Wang has high aspirations for the difference this work will make in society. He pictures the portable devices not just beside hospital beds, but as a fixture in households. Families could test themselves regularly, with data from the device automatically transmitting to a doctor through a wireless connection. The doctor would then have enough information to understand a patient’s health not just as it is now, but as it has developed over time.
The device’s new level of sensitivity also means physicians can detect traces of growing health problems earlier and work to prevent them, instead of focusing on treating already-developed health problems. Wang hopes it will soon change the health care industry and lead to both healthier patients and much lower costs here in the U.S. It could also have significant benefits in geographically isolated areas or in countries where people lack access to good healthcare.

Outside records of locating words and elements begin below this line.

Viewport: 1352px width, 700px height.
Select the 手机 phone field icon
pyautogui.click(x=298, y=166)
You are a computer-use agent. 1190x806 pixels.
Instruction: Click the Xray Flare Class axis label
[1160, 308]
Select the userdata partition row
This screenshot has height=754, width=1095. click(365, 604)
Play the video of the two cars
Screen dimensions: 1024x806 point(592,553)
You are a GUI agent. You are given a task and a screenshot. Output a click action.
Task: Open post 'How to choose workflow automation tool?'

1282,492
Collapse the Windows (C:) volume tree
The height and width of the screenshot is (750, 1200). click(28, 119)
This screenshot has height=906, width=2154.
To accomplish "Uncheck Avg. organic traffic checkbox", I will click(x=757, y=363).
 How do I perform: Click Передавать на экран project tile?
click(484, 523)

“Developing countries often don’t have the resources for preventive care,” Wang said. “There is a demand for new, more accessible technology.”
A mind for magnets
Disease early detection using spintronic devices is just one of Wang’s many interests. He has earned global attention for his research into Fe16N2, a potential powerful rare-earth-free magnet that could replace expensive and less environmentally friendly rare earth magnets in wind turbines, motors and generators. This technology was licensed in June to Niron Magnetics Inc., the most recent startup company from his lab. Previously, Wang developed the technology behind Universal Magnetic Systems, a startup company that develops intelligent and highly magnetic nanoparticles for life sciences applications. This technology also partly contributed to the concept behind Zepto’s biosensing device. Wang’s inventions have also been used in the development of hard disk drives. In total, Wang is responsible for 39 invention disclosures at the U of M and 28 patents that either have been issued, are pending or are being drafted for full application.
Wang and his inventions were recently featured in a National Journal article on the economic impact of innovation and entrepreneurship at the U of M.